| ABOUT THIS TASK |
The answer should consist of each line below that contains the word "agent".

(Extracted records)
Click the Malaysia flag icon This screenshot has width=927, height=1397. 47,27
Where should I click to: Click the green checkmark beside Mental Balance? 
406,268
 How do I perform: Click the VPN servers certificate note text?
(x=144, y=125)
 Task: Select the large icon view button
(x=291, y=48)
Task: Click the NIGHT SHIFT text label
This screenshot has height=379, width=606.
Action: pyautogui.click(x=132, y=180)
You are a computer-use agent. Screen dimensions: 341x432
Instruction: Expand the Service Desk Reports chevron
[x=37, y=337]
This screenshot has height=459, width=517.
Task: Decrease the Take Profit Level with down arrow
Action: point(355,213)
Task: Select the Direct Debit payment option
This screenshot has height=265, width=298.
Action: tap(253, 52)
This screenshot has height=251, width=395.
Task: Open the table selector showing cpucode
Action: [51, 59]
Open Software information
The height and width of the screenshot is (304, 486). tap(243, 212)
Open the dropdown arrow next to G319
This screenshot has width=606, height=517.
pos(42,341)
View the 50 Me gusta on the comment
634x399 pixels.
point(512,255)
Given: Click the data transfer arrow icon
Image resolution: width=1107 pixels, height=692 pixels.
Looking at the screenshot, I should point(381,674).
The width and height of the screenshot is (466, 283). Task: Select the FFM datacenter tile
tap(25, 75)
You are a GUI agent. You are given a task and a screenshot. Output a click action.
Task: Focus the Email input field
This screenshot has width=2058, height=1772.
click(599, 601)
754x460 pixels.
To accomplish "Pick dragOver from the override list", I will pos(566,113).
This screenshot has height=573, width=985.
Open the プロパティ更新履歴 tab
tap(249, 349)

| ANSWER SECTION |
You are a computer-use agent. Screen dimensions: 341x432
You are a GUI agent. You are given a task and a screenshot. Output a click action.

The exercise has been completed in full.